TASK TO COMPLETE: Copy the records that follow exactly, leaving nothing out.
○ ○ ○ ○ ○
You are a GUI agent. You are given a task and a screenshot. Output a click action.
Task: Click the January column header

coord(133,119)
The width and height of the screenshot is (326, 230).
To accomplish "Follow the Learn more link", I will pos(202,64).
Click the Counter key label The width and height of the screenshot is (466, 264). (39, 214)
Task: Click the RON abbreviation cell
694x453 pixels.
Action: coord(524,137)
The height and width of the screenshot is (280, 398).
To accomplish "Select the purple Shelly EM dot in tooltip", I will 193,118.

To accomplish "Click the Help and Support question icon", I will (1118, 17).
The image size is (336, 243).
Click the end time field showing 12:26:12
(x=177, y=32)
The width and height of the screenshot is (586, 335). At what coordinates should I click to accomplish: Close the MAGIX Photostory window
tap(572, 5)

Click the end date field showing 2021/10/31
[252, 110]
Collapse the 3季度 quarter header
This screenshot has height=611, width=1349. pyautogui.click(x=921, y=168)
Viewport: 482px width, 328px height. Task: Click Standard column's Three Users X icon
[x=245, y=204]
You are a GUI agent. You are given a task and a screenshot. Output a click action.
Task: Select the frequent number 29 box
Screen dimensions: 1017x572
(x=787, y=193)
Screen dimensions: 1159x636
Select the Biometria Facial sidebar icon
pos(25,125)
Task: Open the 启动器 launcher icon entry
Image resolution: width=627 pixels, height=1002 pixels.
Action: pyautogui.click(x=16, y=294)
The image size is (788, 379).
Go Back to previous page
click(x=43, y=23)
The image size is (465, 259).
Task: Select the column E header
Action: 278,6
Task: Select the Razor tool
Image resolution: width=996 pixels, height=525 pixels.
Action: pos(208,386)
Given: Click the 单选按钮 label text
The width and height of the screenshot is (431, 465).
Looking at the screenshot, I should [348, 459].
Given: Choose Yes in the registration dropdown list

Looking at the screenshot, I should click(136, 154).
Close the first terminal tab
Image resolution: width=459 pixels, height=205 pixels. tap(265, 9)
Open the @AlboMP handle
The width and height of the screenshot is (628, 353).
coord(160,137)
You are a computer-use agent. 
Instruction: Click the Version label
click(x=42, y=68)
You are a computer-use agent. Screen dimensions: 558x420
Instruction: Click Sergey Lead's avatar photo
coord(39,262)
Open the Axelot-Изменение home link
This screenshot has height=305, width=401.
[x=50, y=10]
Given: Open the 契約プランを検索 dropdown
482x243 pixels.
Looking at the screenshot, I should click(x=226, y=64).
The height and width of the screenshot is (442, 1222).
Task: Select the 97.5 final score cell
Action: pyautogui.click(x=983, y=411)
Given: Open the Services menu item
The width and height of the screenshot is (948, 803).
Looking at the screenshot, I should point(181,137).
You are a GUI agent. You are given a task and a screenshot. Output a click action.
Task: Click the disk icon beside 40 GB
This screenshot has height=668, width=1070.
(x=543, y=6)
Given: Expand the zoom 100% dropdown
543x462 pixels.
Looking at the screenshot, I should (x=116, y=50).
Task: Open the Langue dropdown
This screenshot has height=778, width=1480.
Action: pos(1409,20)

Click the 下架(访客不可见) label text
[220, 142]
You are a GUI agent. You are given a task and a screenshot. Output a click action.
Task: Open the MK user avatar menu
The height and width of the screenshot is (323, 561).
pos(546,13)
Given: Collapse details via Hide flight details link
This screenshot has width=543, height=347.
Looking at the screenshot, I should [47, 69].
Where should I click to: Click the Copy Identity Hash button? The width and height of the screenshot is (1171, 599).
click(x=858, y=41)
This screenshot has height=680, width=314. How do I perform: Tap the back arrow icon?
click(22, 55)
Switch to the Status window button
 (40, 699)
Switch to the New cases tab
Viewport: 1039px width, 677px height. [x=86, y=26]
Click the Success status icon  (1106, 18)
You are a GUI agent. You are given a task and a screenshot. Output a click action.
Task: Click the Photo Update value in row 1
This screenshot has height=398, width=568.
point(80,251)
○ ○ ○ ○ ○
WRITTEN ANSWER:
You are a GUI agent. You are given a task and a screenshot. Output a click action.
Task: Click the January column header

coord(133,119)
The width and height of the screenshot is (326, 230).
To accomplish "Follow the Learn more link", I will pos(202,64).
Click the Counter key label The width and height of the screenshot is (466, 264). (39, 214)
Task: Click the RON abbreviation cell
694x453 pixels.
Action: coord(524,137)
The height and width of the screenshot is (280, 398).
To accomplish "Select the purple Shelly EM dot in tooltip", I will 193,118.

To accomplish "Click the Help and Support question icon", I will (1118, 17).
The image size is (336, 243).
Click the end time field showing 12:26:12
(x=177, y=32)
The width and height of the screenshot is (586, 335). At what coordinates should I click to accomplish: Close the MAGIX Photostory window
tap(572, 5)

Click the end date field showing 2021/10/31
[252, 110]
Collapse the 3季度 quarter header
This screenshot has height=611, width=1349. pyautogui.click(x=921, y=168)
Viewport: 482px width, 328px height. Task: Click Standard column's Three Users X icon
[x=245, y=204]
You are a GUI agent. You are given a task and a screenshot. Output a click action.
Task: Select the frequent number 29 box
Screen dimensions: 1017x572
(x=787, y=193)
Screen dimensions: 1159x636
Select the Biometria Facial sidebar icon
pos(25,125)
Task: Open the 启动器 launcher icon entry
Image resolution: width=627 pixels, height=1002 pixels.
Action: pyautogui.click(x=16, y=294)
The image size is (788, 379).
Go Back to previous page
click(x=43, y=23)
The image size is (465, 259).
Task: Select the column E header
Action: 278,6
Task: Select the Razor tool
Image resolution: width=996 pixels, height=525 pixels.
Action: pos(208,386)
Given: Click the 单选按钮 label text
The width and height of the screenshot is (431, 465).
Looking at the screenshot, I should [348, 459].
Given: Choose Yes in the registration dropdown list

Looking at the screenshot, I should click(136, 154).
Close the first terminal tab
Image resolution: width=459 pixels, height=205 pixels. tap(265, 9)
Open the @AlboMP handle
The width and height of the screenshot is (628, 353).
coord(160,137)
You are a computer-use agent. 
Instruction: Click the Version label
click(x=42, y=68)
You are a computer-use agent. Screen dimensions: 558x420
Instruction: Click Sergey Lead's avatar photo
coord(39,262)
Open the Axelot-Изменение home link
This screenshot has height=305, width=401.
[x=50, y=10]
Given: Open the 契約プランを検索 dropdown
482x243 pixels.
Looking at the screenshot, I should click(x=226, y=64).
The height and width of the screenshot is (442, 1222).
Task: Select the 97.5 final score cell
Action: pyautogui.click(x=983, y=411)
Given: Open the Services menu item
The width and height of the screenshot is (948, 803).
Looking at the screenshot, I should point(181,137).
You are a GUI agent. You are given a task and a screenshot. Output a click action.
Task: Click the disk icon beside 40 GB
This screenshot has height=668, width=1070.
(x=543, y=6)
Given: Expand the zoom 100% dropdown
543x462 pixels.
Looking at the screenshot, I should (x=116, y=50).
Task: Open the Langue dropdown
This screenshot has height=778, width=1480.
Action: pos(1409,20)

Click the 下架(访客不可见) label text
[220, 142]
You are a GUI agent. You are given a task and a screenshot. Output a click action.
Task: Open the MK user avatar menu
The height and width of the screenshot is (323, 561).
pos(546,13)
Given: Collapse details via Hide flight details link
This screenshot has width=543, height=347.
Looking at the screenshot, I should [47, 69].
Where should I click to: Click the Copy Identity Hash button? The width and height of the screenshot is (1171, 599).
click(x=858, y=41)
This screenshot has height=680, width=314. How do I perform: Tap the back arrow icon?
click(22, 55)
Switch to the Status window button
 (40, 699)
Switch to the New cases tab
Viewport: 1039px width, 677px height. [x=86, y=26]
Click the Success status icon  (1106, 18)
You are a GUI agent. You are given a task and a screenshot. Output a click action.
Task: Click the Photo Update value in row 1
This screenshot has height=398, width=568.
point(80,251)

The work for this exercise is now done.